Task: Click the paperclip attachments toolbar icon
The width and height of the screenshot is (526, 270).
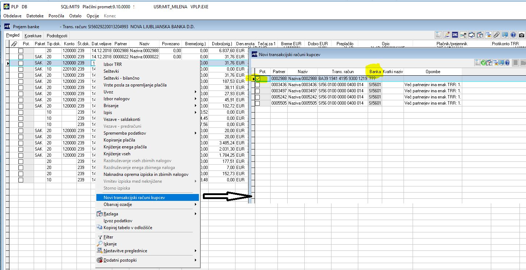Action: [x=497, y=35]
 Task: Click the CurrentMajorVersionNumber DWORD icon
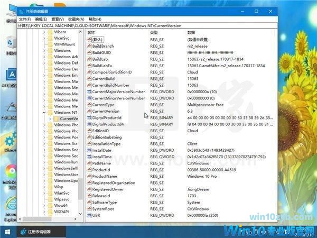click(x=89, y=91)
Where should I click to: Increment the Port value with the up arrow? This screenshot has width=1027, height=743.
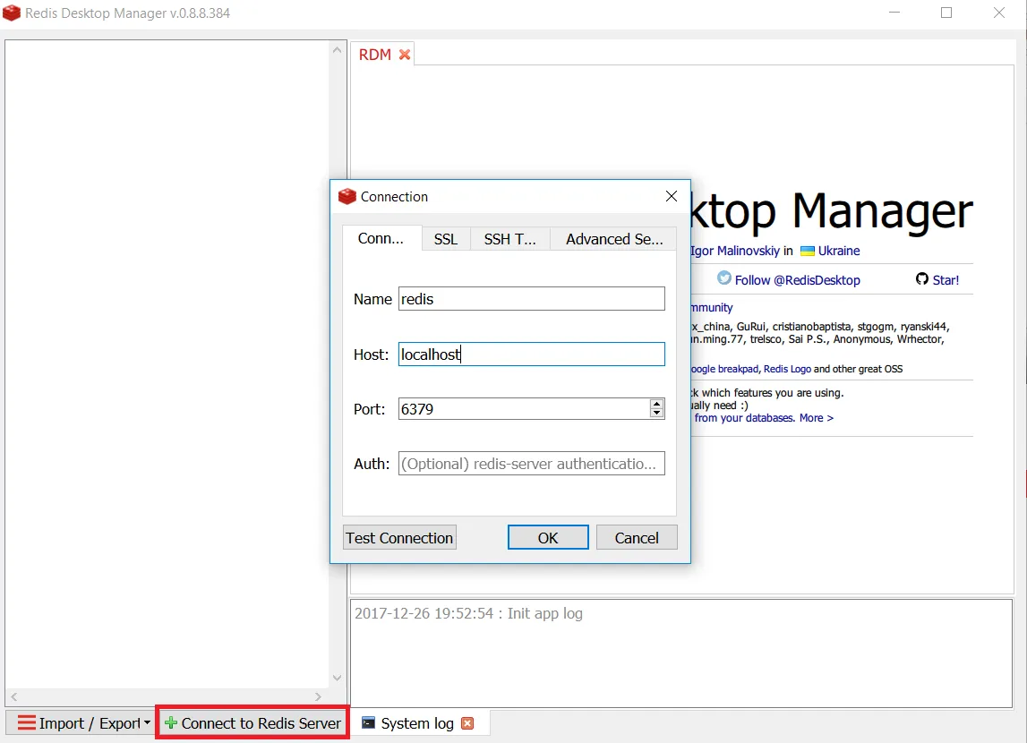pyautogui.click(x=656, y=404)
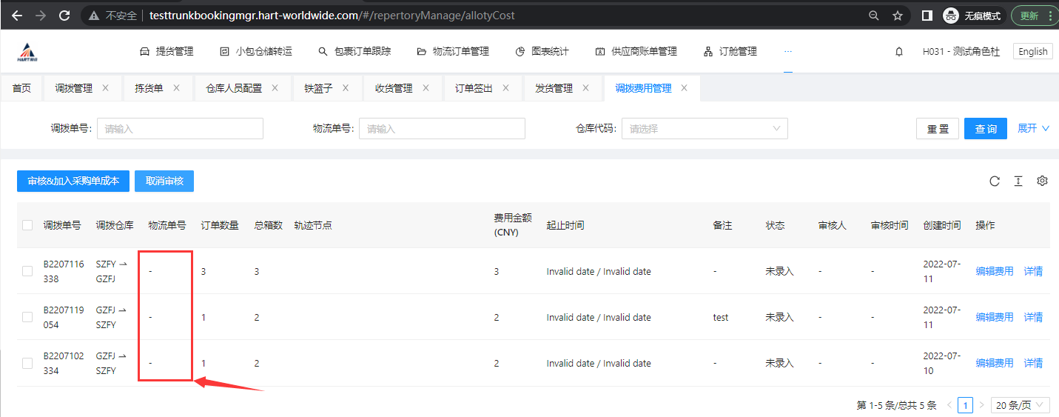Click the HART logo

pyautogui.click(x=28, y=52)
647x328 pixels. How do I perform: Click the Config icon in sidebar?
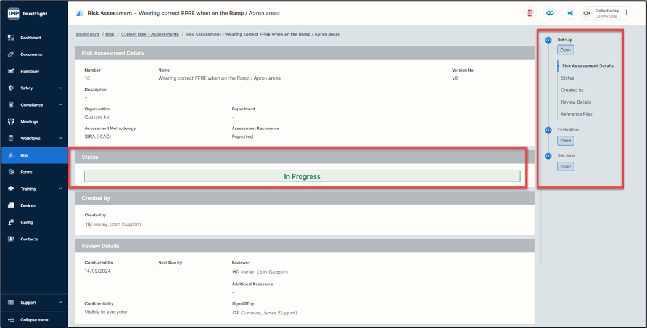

◆ ◆ ◆

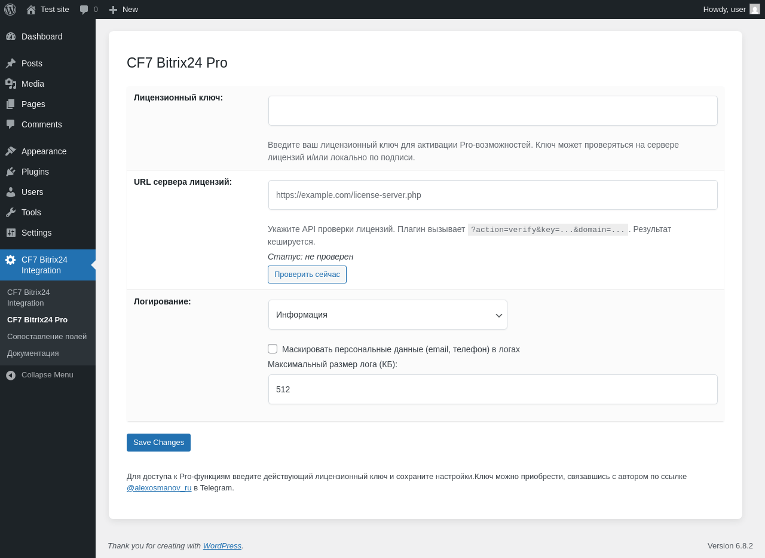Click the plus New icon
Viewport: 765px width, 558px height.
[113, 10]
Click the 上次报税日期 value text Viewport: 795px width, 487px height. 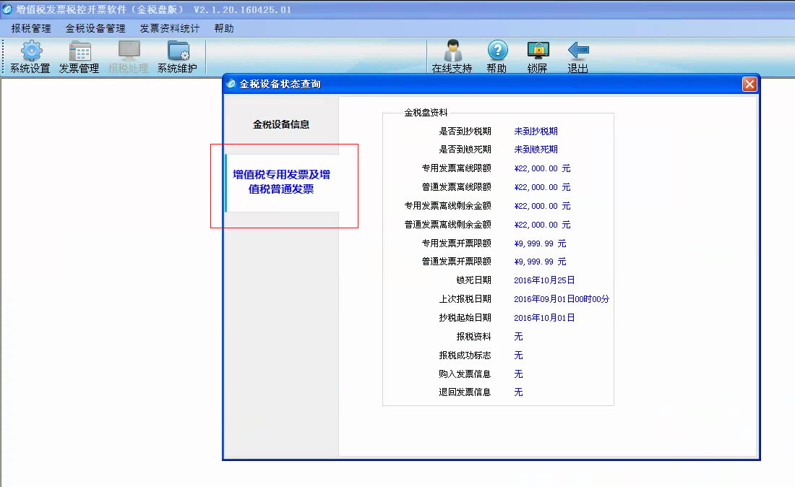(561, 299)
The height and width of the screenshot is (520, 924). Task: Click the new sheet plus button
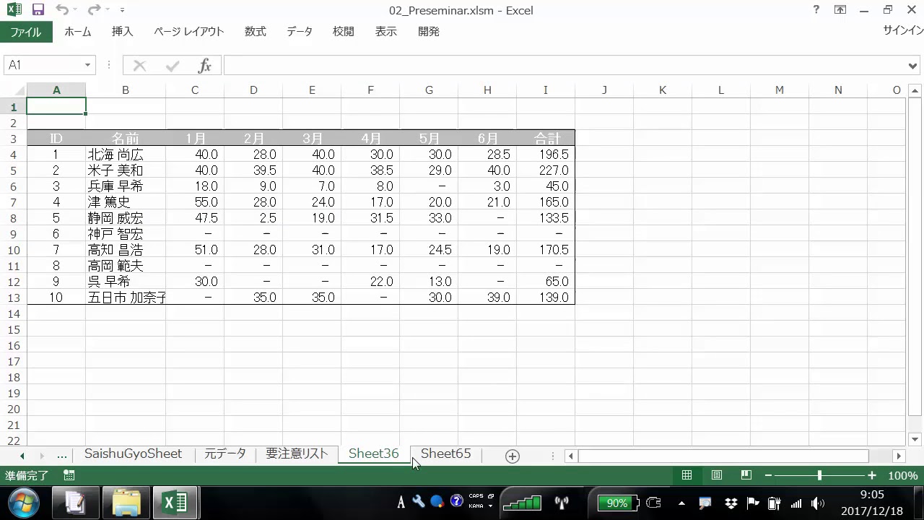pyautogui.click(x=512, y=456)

◆ ◆ ◆

WORK ORDER >>
Both the line above containing "Where should I" and the line containing "647x328 pixels. How" belong in the copy, along with every line between them; print these exactly and omit the pictures.

WRITTEN SOLUTION >>
Where should I click to: Increment the Port value with the up arrow? This screenshot has width=1027, height=743.
pyautogui.click(x=656, y=404)
Click the HART logo

pyautogui.click(x=28, y=52)
647x328 pixels. How do I perform: Click the Config icon in sidebar?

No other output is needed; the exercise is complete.